Task objective –
Using the material that follows, output exactly the lines from the one containing "This screenshot has width=644, height=339." through the one containing "Focus the Search", with both ends kept.

Study material –

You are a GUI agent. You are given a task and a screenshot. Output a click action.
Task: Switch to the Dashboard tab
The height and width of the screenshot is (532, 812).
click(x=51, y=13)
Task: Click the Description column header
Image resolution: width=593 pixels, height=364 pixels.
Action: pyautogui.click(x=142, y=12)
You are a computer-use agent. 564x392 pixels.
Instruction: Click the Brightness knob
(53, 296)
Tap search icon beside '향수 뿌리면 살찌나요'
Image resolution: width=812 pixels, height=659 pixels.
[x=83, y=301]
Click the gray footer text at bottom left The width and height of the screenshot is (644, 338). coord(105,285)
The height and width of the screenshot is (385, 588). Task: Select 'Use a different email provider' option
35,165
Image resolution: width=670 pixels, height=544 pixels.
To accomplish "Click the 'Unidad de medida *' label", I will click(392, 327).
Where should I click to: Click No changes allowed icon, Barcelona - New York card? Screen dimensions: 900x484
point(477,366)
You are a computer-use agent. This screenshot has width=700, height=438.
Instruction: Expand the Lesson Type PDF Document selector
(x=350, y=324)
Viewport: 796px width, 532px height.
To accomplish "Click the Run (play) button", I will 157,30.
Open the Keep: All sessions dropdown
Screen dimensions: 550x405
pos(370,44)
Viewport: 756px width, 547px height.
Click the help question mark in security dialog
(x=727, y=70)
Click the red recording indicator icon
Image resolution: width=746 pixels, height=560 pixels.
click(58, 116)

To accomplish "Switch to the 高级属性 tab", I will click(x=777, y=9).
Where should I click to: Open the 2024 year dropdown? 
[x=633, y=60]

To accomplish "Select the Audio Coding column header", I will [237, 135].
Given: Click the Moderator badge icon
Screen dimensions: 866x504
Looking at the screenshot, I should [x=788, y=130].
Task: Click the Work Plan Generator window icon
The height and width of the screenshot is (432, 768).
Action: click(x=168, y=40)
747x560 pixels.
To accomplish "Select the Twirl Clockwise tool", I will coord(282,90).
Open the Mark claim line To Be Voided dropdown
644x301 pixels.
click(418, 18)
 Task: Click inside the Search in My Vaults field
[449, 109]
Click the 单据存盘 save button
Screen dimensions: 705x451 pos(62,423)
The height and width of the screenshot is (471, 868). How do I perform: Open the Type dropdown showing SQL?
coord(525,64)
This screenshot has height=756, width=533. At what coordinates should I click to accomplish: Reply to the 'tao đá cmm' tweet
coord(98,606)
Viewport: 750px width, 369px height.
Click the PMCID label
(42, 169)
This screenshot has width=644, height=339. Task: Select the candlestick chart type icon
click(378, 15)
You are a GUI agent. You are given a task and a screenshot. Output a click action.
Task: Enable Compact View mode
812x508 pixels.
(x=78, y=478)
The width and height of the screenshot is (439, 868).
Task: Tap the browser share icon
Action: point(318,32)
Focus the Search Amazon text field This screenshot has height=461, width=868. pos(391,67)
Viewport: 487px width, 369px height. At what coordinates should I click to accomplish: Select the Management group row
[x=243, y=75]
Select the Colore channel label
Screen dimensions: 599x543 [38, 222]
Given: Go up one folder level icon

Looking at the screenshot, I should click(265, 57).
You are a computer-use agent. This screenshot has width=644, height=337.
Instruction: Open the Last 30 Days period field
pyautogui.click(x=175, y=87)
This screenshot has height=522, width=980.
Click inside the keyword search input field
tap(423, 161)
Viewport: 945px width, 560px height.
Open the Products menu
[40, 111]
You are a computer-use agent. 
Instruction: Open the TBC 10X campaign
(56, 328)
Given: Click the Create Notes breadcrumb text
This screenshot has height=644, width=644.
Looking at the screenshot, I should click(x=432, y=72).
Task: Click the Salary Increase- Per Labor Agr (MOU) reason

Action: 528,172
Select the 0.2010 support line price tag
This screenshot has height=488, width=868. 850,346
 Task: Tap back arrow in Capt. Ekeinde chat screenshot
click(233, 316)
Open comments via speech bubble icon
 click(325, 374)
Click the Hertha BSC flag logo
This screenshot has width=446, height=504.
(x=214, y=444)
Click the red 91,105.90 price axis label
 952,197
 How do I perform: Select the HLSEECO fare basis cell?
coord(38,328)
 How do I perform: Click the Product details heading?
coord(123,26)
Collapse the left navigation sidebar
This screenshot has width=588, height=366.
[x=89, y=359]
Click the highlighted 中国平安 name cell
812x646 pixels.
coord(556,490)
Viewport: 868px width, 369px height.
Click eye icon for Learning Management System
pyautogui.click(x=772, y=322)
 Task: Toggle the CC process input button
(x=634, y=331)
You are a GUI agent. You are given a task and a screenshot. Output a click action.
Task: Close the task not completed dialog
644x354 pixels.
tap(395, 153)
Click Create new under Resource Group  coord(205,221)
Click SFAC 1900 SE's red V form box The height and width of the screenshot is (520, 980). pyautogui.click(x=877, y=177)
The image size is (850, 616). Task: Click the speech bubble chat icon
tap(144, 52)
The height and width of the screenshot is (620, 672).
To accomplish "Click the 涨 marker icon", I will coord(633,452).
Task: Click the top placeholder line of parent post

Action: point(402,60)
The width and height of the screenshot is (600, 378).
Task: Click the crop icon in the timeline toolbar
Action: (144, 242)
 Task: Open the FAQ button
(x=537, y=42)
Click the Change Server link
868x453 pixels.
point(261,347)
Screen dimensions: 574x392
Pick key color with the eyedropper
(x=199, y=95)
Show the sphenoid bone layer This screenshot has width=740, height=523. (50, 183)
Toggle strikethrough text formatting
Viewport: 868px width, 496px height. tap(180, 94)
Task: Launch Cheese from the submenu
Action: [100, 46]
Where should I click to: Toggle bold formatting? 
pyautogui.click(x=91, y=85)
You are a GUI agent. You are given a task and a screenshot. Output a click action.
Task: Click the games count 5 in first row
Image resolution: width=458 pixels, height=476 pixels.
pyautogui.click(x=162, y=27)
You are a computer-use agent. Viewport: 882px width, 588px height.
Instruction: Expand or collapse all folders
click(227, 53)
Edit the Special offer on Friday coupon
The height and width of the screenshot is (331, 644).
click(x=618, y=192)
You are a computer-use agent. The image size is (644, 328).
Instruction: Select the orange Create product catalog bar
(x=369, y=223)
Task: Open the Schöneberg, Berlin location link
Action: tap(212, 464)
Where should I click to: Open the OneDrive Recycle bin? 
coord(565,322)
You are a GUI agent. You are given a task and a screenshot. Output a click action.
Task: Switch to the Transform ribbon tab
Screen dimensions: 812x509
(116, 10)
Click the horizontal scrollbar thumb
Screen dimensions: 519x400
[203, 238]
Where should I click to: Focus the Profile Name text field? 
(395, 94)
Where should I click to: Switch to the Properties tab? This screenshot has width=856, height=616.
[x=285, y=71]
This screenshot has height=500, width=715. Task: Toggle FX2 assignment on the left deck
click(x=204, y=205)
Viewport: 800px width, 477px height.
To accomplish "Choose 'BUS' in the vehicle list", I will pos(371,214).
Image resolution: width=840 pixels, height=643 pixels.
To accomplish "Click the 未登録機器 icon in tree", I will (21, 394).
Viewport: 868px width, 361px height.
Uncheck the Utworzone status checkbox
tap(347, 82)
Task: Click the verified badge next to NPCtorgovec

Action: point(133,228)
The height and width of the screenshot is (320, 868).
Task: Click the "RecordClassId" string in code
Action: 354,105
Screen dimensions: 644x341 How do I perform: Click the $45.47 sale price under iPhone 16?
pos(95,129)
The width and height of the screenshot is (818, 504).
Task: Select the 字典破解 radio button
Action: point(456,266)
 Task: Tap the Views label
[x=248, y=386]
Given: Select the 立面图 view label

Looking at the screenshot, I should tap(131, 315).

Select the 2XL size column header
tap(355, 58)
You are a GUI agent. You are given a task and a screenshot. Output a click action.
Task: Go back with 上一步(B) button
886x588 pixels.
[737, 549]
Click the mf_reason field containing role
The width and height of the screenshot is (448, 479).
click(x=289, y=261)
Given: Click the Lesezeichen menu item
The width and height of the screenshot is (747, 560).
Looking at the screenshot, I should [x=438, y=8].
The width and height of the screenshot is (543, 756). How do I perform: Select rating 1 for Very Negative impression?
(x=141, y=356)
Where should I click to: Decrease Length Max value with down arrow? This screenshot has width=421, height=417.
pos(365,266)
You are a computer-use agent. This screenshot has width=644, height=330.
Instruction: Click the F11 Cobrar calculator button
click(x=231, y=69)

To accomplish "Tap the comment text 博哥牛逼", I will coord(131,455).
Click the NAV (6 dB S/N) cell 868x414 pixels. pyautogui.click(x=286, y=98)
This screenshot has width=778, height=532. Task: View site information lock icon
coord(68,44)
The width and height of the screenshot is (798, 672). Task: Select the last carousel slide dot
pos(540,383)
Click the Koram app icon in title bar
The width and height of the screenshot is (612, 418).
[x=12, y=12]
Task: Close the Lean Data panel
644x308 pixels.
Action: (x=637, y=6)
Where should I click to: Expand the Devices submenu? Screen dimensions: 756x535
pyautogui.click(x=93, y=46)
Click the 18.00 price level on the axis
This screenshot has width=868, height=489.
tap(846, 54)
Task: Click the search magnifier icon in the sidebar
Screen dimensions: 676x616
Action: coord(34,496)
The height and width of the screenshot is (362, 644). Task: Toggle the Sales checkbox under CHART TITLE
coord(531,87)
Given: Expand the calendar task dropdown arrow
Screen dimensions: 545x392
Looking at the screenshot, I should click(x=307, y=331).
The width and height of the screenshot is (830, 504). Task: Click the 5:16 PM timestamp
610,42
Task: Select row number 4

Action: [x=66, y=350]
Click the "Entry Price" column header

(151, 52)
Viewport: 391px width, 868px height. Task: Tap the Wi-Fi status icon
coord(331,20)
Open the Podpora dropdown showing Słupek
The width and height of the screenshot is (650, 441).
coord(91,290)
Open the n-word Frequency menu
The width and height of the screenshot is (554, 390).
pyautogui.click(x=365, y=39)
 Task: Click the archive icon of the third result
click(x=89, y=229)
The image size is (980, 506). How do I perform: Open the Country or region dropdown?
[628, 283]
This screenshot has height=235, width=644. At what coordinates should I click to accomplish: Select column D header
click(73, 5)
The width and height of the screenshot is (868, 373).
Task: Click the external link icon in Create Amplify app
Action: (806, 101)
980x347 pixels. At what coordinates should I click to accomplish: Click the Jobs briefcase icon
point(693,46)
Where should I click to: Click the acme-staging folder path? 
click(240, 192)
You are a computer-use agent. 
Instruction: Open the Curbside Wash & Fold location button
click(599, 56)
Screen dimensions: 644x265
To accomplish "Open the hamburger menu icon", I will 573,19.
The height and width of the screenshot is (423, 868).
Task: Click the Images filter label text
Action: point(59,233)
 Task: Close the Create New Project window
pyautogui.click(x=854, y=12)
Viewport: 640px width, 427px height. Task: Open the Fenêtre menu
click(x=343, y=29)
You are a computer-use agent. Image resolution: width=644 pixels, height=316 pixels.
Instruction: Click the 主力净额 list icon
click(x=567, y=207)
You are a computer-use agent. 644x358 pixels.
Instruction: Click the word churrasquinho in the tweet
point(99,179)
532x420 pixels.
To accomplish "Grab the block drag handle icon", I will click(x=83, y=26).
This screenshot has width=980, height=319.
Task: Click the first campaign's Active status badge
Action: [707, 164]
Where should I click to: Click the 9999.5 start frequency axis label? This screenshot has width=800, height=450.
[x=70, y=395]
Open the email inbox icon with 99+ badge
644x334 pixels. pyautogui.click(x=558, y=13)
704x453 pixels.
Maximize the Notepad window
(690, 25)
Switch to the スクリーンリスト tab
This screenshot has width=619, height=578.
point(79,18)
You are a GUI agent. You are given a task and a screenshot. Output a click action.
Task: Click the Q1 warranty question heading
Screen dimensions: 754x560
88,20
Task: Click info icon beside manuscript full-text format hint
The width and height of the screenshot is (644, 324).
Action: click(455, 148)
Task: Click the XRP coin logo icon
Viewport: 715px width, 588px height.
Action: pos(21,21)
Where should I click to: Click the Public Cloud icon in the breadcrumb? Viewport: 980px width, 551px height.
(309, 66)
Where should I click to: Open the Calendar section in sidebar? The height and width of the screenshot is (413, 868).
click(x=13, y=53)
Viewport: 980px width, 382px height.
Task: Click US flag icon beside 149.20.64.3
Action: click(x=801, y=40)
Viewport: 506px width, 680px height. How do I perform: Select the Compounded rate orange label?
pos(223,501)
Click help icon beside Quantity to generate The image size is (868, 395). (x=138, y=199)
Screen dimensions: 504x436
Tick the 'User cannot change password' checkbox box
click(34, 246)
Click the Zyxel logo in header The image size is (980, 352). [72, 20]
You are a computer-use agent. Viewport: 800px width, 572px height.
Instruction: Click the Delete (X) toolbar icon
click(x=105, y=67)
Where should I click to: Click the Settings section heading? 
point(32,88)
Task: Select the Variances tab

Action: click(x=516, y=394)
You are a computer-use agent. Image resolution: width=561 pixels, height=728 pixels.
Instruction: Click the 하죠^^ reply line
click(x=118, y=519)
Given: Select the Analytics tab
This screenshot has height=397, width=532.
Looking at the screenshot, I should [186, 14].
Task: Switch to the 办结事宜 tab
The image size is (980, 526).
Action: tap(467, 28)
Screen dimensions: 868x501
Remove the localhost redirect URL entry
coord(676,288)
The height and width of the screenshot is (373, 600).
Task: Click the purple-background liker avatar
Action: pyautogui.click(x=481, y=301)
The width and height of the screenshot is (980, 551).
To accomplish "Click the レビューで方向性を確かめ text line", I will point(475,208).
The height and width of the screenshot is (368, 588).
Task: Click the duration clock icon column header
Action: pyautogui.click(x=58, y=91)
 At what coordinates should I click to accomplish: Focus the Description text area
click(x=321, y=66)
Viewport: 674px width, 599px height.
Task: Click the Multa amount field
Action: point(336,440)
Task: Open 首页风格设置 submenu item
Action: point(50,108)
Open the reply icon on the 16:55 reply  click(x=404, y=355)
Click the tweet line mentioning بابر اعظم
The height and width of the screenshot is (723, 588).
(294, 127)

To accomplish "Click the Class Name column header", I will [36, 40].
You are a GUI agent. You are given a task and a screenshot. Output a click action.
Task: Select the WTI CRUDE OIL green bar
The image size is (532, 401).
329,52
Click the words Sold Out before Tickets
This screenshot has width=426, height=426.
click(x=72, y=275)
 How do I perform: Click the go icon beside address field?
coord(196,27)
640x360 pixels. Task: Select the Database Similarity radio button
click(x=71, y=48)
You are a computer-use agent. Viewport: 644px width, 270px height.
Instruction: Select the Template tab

Response for this exercise –
This screenshot has width=644, height=339. Task: Select the candlestick chart type icon
click(378, 15)
You are a GUI agent. You are given a task and a screenshot. Output a click action.
Task: Enable Compact View mode
812x508 pixels.
(x=78, y=478)
The width and height of the screenshot is (439, 868).
Task: Tap the browser share icon
Action: point(318,32)
Focus the Search Amazon text field This screenshot has height=461, width=868. pos(391,67)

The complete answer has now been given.